Furthermore, midwives received instructions on the intervention and data collection, but it remains unclear how information on intrapartum pain management options was communicated by healthcare professionals. Previous research suggests that hospital policy and culture can influence how such information is presented. Despite the expectation that perinatal professionals provide unbiased, evidence-based counselling [50], how information on intrapartum pain management is communicated can significantly influence EA rates [51]. Intrapartum VR was newly introduced to the sites involved, so healthcare professionals’ inexperience with VR could have influenced the offering or discussing VR. Last, midwives may have had more opportunity to explain and facilitate the use of VR during planned inductions of labour, given that the study design did not incorporate a preparatory session for women to familiarise themselves with the VR equipment during pregnancy, as suggested in previous studies [35,42]. This could account for the unequal distribution of inductions between cases and controls.

4.2. Implications for Future Research

In our pilot study, the total duration of labour and the first stage of labour were measured from the time of hospital admission to birth, and admission to the onset of the second stage, respectively. When participants were admitted for planned induction, this may have influenced the duration of labour variables, since labour may not have yet commenced at the time of admission for these women. We also did not analyse data on timing and reasons for induction and intrapartum interventions such as augmentation or rupture of membranes, nor did we collect data on foetal health. All these factors may influence the intrapartum care pathway, which could have confounded our findings. Therefore, researchers should consider studies where intervention and control groups have similar induction rates and care pathways to better measure a true effect of VR. Our recommendation is to collect time data for every intervention (e.g., examination of cervical dilation, induction methods, non-pharmacological pain management, and EA) to ensure correct interpretation of duration of labour and concomitant interventions. Furthermore, we advise to develop a study, incorporating the option for pregnant woman to try VR beforehand during prenatal education or workshops.
Further research is needed to determine the most effective content and duration of VR interventions during labour. Our study contributes that longer VR experiences might be needed to accommodate the needs of labouring women. However, the optimal dosage of VR during labour to achieve pain reduction remains unknown.
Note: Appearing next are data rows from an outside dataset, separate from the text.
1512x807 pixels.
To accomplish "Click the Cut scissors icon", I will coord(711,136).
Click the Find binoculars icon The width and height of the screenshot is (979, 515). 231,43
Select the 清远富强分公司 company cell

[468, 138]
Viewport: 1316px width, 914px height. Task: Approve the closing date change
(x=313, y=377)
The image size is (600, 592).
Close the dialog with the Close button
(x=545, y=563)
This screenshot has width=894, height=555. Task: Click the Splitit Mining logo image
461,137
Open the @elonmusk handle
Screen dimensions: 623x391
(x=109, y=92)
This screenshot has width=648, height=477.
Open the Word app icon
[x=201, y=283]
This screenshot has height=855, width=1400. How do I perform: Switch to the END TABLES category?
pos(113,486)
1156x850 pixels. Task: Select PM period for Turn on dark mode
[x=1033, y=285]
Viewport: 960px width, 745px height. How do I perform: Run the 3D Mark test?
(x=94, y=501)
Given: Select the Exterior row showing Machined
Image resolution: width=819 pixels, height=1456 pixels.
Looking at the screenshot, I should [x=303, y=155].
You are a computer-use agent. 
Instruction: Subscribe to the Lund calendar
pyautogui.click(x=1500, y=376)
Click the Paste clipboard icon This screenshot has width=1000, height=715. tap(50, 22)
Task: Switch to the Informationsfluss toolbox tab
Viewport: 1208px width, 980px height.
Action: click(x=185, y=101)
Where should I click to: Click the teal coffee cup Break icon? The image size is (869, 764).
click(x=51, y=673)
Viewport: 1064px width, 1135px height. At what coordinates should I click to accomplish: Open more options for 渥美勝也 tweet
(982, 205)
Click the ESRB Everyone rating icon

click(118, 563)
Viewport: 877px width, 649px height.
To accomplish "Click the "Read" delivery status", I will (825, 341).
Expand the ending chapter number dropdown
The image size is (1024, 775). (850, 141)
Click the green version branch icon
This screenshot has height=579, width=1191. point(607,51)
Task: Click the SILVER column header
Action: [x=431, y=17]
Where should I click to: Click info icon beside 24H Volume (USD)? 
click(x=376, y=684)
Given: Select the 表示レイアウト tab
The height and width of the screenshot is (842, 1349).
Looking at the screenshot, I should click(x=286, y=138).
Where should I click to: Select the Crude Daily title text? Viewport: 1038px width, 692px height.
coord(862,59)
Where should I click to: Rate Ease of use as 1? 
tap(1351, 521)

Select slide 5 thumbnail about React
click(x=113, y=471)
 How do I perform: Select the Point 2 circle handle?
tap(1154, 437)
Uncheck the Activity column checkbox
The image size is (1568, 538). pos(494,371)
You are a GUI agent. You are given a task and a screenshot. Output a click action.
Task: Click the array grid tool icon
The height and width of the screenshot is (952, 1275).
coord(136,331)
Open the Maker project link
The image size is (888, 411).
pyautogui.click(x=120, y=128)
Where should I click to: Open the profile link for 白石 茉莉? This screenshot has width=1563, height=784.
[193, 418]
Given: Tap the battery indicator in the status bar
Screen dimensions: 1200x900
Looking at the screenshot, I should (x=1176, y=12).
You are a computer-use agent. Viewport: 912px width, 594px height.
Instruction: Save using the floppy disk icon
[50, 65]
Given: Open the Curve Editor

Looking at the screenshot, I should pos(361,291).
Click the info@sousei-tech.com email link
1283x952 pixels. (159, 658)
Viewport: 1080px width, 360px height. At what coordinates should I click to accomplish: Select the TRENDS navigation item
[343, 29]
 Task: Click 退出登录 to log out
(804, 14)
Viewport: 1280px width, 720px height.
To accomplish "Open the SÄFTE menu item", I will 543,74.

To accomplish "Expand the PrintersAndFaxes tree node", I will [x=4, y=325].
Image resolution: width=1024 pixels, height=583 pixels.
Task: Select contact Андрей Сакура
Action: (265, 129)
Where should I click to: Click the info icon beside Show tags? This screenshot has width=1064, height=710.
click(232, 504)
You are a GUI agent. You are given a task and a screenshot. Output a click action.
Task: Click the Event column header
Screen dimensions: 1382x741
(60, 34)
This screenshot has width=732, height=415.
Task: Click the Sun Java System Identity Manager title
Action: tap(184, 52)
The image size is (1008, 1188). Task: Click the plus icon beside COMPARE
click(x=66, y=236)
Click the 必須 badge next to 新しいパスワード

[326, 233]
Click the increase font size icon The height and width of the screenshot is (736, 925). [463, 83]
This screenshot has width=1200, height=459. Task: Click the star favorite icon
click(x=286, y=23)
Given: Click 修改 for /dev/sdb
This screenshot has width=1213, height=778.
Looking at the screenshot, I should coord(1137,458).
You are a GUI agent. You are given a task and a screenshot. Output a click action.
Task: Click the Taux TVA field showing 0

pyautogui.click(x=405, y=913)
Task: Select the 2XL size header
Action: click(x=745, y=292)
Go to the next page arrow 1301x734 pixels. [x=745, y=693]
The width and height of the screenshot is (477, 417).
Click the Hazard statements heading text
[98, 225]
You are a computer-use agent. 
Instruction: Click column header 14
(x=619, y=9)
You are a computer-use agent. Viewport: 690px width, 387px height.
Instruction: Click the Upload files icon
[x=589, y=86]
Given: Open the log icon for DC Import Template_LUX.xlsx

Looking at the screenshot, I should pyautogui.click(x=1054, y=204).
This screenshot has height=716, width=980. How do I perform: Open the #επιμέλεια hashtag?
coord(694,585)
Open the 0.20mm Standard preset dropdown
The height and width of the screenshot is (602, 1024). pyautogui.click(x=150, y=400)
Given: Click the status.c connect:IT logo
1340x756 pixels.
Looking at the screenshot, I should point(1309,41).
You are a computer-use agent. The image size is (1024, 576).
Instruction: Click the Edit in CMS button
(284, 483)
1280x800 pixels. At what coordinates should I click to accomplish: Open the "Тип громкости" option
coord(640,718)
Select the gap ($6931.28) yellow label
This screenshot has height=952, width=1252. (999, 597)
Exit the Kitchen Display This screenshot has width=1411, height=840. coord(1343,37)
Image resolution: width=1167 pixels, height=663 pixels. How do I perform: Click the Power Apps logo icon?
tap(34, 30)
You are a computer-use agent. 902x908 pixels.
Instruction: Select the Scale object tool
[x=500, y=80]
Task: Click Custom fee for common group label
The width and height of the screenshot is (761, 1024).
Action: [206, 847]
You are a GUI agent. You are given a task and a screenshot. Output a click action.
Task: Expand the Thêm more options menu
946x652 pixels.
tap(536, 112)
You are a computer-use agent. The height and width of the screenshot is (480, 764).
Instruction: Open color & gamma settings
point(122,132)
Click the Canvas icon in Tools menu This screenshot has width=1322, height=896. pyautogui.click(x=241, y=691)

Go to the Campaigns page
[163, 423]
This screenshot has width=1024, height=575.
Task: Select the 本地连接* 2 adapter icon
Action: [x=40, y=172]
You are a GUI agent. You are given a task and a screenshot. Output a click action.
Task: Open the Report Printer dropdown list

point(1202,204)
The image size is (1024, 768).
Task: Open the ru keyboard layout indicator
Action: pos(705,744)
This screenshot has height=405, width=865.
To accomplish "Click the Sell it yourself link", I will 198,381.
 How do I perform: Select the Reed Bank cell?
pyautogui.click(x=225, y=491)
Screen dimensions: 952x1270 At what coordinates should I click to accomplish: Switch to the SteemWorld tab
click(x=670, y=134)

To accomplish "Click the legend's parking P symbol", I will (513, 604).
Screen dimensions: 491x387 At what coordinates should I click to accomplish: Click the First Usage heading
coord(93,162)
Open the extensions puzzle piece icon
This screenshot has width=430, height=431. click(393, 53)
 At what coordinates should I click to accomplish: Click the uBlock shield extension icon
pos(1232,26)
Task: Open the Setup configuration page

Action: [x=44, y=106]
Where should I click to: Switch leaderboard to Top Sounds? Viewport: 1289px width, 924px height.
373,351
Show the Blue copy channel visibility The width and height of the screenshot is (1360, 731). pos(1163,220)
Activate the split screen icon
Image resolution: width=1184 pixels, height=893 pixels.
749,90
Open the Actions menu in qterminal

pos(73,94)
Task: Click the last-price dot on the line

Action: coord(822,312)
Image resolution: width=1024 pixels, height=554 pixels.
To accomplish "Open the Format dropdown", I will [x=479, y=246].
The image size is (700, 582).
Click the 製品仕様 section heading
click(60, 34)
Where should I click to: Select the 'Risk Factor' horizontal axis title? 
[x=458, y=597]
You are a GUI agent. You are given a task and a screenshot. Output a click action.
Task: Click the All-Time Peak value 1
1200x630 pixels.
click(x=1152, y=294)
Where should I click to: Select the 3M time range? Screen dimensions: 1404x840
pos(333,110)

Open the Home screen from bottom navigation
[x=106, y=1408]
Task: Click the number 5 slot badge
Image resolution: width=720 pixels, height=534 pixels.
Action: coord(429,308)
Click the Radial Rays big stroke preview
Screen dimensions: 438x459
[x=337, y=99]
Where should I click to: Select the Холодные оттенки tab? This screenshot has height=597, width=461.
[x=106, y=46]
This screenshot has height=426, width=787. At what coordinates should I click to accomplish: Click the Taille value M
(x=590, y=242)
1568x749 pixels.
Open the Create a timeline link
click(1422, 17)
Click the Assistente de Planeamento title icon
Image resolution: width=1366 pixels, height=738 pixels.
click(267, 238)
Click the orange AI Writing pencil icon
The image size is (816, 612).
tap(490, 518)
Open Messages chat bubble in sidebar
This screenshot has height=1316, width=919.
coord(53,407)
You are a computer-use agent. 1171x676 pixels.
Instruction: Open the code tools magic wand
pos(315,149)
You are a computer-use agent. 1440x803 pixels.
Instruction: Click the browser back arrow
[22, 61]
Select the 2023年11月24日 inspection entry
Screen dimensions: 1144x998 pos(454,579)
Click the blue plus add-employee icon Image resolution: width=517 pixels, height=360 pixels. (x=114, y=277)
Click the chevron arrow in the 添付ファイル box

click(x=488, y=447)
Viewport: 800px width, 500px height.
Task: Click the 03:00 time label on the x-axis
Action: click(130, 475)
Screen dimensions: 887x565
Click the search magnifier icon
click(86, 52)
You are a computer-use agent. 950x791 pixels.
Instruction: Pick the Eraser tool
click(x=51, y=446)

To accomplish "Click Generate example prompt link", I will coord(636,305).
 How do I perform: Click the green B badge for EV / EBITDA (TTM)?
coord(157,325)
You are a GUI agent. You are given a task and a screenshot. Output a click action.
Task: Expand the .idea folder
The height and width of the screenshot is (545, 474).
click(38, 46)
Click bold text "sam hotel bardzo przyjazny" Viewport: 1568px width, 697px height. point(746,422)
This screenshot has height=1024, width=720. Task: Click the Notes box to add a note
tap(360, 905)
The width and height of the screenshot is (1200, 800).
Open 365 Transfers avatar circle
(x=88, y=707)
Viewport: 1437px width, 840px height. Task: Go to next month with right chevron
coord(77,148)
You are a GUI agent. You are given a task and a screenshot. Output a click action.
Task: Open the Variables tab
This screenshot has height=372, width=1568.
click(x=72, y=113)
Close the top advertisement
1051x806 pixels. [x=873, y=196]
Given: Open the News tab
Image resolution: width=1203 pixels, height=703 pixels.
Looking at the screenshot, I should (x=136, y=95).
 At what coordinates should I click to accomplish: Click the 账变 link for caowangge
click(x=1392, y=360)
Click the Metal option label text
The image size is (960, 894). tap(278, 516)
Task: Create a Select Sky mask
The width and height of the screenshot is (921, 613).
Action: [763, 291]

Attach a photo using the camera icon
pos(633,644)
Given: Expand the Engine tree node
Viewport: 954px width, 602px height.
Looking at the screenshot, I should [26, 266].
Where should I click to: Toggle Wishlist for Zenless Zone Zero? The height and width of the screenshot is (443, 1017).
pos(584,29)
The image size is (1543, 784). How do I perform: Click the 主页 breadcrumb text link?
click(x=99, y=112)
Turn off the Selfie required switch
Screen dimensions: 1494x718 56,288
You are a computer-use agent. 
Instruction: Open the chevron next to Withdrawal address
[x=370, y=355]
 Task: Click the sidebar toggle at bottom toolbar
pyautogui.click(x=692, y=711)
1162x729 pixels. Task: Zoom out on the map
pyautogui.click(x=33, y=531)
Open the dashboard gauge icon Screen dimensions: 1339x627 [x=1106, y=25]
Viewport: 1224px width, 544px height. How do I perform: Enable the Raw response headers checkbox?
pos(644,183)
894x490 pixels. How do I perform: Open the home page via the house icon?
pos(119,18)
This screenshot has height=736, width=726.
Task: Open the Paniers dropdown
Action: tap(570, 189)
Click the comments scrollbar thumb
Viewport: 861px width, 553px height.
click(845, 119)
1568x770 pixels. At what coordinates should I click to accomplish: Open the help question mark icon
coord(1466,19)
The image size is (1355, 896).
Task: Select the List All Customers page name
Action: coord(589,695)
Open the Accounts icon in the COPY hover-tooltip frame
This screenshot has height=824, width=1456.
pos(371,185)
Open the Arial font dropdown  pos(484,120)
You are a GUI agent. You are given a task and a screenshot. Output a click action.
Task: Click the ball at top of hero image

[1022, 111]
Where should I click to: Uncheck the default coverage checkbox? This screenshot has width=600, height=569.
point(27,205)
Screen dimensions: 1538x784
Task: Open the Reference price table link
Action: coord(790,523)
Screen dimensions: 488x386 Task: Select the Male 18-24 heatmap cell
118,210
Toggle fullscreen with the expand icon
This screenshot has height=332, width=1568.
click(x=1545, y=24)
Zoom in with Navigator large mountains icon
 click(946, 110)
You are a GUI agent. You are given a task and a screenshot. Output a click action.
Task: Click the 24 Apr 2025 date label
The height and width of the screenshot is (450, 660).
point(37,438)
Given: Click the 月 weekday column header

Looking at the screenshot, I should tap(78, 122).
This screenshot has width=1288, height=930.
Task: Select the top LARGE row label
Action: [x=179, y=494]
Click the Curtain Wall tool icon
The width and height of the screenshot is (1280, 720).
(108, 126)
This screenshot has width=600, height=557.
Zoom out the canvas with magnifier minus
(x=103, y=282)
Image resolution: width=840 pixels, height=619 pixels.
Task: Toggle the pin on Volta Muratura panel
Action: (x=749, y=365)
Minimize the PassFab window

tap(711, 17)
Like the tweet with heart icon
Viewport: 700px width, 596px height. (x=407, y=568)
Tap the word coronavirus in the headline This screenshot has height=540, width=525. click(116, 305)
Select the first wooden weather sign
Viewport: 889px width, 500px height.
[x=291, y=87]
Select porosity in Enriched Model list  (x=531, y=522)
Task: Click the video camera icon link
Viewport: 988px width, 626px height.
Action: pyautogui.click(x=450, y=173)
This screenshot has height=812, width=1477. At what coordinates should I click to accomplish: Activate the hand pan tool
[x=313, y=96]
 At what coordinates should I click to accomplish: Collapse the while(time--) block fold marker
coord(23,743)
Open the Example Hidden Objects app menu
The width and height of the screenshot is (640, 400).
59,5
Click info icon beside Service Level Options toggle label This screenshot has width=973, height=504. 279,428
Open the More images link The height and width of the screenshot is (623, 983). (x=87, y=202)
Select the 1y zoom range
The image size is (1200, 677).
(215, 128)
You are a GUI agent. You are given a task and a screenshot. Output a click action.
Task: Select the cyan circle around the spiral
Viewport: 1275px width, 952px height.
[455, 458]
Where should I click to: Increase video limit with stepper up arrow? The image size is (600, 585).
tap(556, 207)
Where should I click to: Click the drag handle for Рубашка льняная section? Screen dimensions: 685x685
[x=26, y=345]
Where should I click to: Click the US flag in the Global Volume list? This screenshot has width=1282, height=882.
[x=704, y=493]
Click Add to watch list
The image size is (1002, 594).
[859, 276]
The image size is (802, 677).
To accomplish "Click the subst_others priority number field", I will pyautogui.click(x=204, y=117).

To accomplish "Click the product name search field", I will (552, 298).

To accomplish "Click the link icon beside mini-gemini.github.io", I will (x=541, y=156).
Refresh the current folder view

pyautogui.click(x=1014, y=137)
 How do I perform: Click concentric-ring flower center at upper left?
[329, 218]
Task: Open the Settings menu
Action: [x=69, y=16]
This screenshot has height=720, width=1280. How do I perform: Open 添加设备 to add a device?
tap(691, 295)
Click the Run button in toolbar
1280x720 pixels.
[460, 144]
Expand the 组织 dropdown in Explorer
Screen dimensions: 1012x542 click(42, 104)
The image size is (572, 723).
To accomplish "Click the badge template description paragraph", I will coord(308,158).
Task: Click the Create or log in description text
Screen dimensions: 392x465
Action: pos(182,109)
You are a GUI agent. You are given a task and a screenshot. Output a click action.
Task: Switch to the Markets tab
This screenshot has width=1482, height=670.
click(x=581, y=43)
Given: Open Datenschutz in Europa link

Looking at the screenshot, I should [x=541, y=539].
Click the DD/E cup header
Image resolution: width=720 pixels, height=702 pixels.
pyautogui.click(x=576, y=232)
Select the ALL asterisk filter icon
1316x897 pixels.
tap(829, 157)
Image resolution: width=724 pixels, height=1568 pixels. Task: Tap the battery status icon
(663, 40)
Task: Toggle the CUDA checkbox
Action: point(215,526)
We recommend developing and testing both shorter and longer VR interventions tailored to the needs of labouring women, and examining their differential effects on pain, EA use, and labour progression.
Lastly, researchers should be aware of (pre-labour) preference for EA in their study population and the factors influencing these. We chose to match on pre-labour preference for EA because women who are determined to receive EA during labour are highly likely to receive it [10,23]. However, this study confirms the ‘intention–action gap’ between pre-labour intentions and actual use of EA for women who do not intend to use intrapartum EA, with this study also observing fewer women planning to use EA than those who ultimately received it [11,12,23,52]. The attitude towards EA during labour is shaped by culture [53] and in Flanders specifically, the belief that EA during labour is routine care, contributing to the preference to use EA during labour instead of other types of pain management [12]. Our findings may suggest that women who are more receptive to the use of coping strategies such as water immersion, birthing ball, and ambulation are also more open to incorporating VR into their pain management strategies, emphasising VR to be an additional option to cope with labour pain [35]. Personality traits and psychological factors such as pre-labour VR use, digital or technological skills and preferences, susceptibility for immersion in the virtual world, satisfaction with previous intrapartum pain management, anxiety, fear of pain, and pain catastrophizing may play a role in preferences in how to cope with labour and EA requests [54]. For future research, we recommend including these parameters, as these may be confounders affecting study outcomes when measuring the effect of VR. The inclusion of pre-labour assessments of preference of EA, personality, and psychological traits in VR research could provide valuable insights into the characteristics of women who are more likely to engage with VR during labour.

5. Conclusions

Promoting women’s autonomy over the timing and duration of VR use to cope with labour pain was not associated with a significant decrease in pain perception, EA use, or the duration of first and second stages of labour. However, the findings suggest a potential benefit for a delay of EA initiation and shorter duration of both stages of labour. Further research with well-matched intervention and control groups regarding clinical characteristics and personality traits is warranted to explore these potential effects. Lastly, the most effective timing and duration of VR interventions during labour could not be determined and should be investigated further.

Author Contributions

Conceptualisation, L.V.L. and Y.J.K.; methodology, L.V.L., N.V.d.C., L.V.B., S.V.V. and B.E.L.; validation, L.V.L. and Y.J.K.; formal analysis, L.V.L.; investigation, S.V.V. and B.E.L.; resources, S.V.V., L.V.L. and B.E.L.; data curation, L.V.L.; writing—original draft preparation, L.V.L.; writing—review and editing, L.V.L., N.V.d.C., L.V.B., S.V.V., B.E.L., E.M. and Y.J.K.; visualisation, L.V.L.; supervision, E.M. and Y.J.K.; project administration, L.V.L.; funding acquisition, L.V.L., E.M. and Y.J.K. All authors have read and agreed to the published version of the manuscript.

Funding

This research was funded by the Department of Economy, Science, and Innovation of the Flemish Government, grant number 3100R3004.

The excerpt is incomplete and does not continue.